My second reference from the textbook is when Mr. Cohen discusses while he and his wife were traveling in Italy they visited an art gallery and decided to purchase some Italian impressionist art paintings. While negotiating Mr. Cohen performs a perfect example of what is called “the nibble” on page 66 of the textbook. Mr. Cohen utilized this tactic for a small concession on a particular painting that hadn’t been discussed previously in order to close the deal.

He acted as if the first painting by a particular artist was higher than what he was willing to pay and asked if the owner happened to have any paintings from a lesser know artist that was lower in price.
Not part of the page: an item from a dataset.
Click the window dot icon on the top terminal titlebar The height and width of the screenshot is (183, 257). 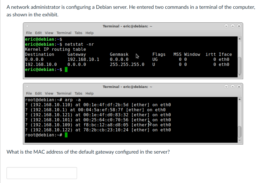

In the end Mr. Cohen purchased the first painting he began the negotiations on at a considerably lower price from the initial price that was quoted to him as well as two other paintings from lesser known artists. The final example I give as a reference from the textbook is located on page 78 in the paragraph titled “Depersonalize the problem. The textbook discusses when parties are engaged in conflict during negotiations they tend to become evaluative and judgmental and view their own actions in a more positive light and the other party’s actions in a negative manner. Mr. Cohen succinctly states that while in negotiations you should never take anything that is said as personal. It is simply another tactic that is used in negotiating and should be expected as simply another part of the negotiation process. References Roy J. Lewicki, Bruce Barry, David M. Saunders, Negotiation, 6th edition (2010), McGraw Hill Publishing.